A newly identified potential dwarf planet in the far reaches of our solar system could challenge the long-standing theory of a hidden ninth planet. The discovery, named 2017 OF 201, has intrigued astronomers, particularly because it had not been anticipated prior to its finding.
Sihao Cheng, the lead researcher from the Institute for Advanced Study in Princeton, expressed his excitement, stating, “We were very excited to discover 2017 OF 201 because it was not expected at all. It’s very rare to discover an object both large and with an exotic orbit.” The planet’s unusual orbit features an aphelion, or its farthest point from the sun, that exceeds 1,600 times the distance of Earth from the sun, while its perihelion—its closest approach—is about 44.5 times that distance, echoing the orbital path of Pluto.

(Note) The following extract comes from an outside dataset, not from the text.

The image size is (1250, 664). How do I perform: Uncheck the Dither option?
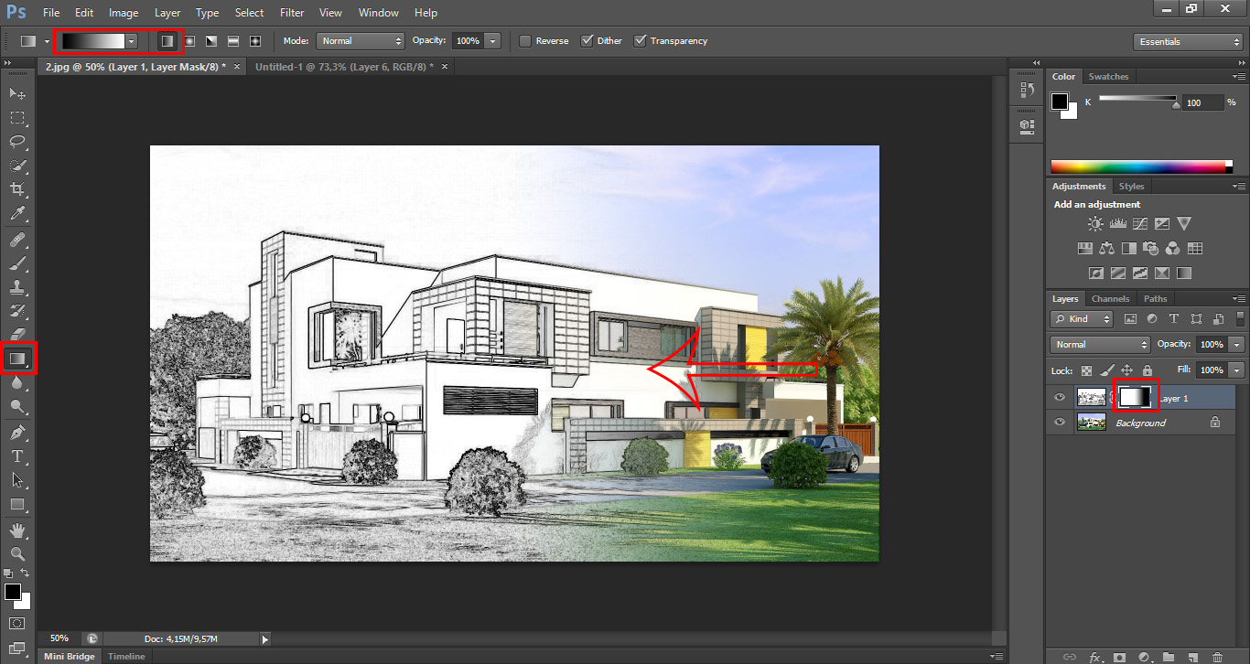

The exploration of the solar system’s outer regions continues to reveal fascinating information. The Kuiper Belt, located beyond Neptune, contains icy bodies such as Pluto and Charon, beginning approximately 30 astronomical units (AU) from the sun and stretching out to 50 AU. NASA’s New Horizons mission is currently investigating this area. The twin Voyager spacecraft have ventured beyond the Kuiper Belt into the Scattered Disk, a region filled with icy bodies on erratic orbits influenced by gravitational interactions with Neptune and galactic forces. This area likely extends to over 1,000 AU and forms the boundary before the distant Oort Cloud, known for being the source of long-period comets. Despite extensive studies, only a handful of trans-Neptunian objects (TNOs) in this expanse have been cataloged.
With about 5,000 TNOs identified to date, the emergence of 2017 OF 201 marks a significant milestone. Presently, this celestial object resides roughly 90.5 AU from the sun but has an orbit that carries it anywhere from 4.14 billion miles (6.66 billion kilometers) to an astonishing 157 billion miles (244 billion kilometers) away from our star. Its last perihelion occurred in 1930, making its detection possible as it was nearing its closest approach.

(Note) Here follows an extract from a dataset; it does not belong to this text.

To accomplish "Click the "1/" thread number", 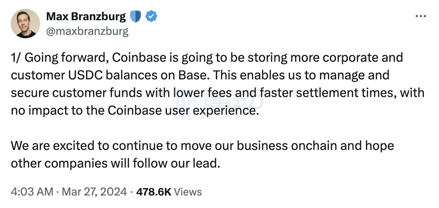I will pos(16,58).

Interestingly, this perihelion coincided with the year Clyde Tombaugh discovered Pluto at the Lowell Observatory. Nonetheless, had Tombaugh attempted to find 2017 OF 201, he likely would not have succeeded; at a magnitude of +20.1, this object is considerably fainter than Pluto.
Modern telescopic advancements have enhanced our ability to detect such distant objects. Cheng and his team identified 2017 OF 201 using data from the Dark Energy Camera Legacy Survey (DECaLS) and previous observations from the Canada–France–Hawaii Telescope, dating as far back as 2011. Based on its brightness and expected reflectivity, the researchers estimate that 2017 OF 201 has a diameter of approximately 435 miles (700 kilometers), which qualifies it as a dwarf planet, although it is less massive than Pluto.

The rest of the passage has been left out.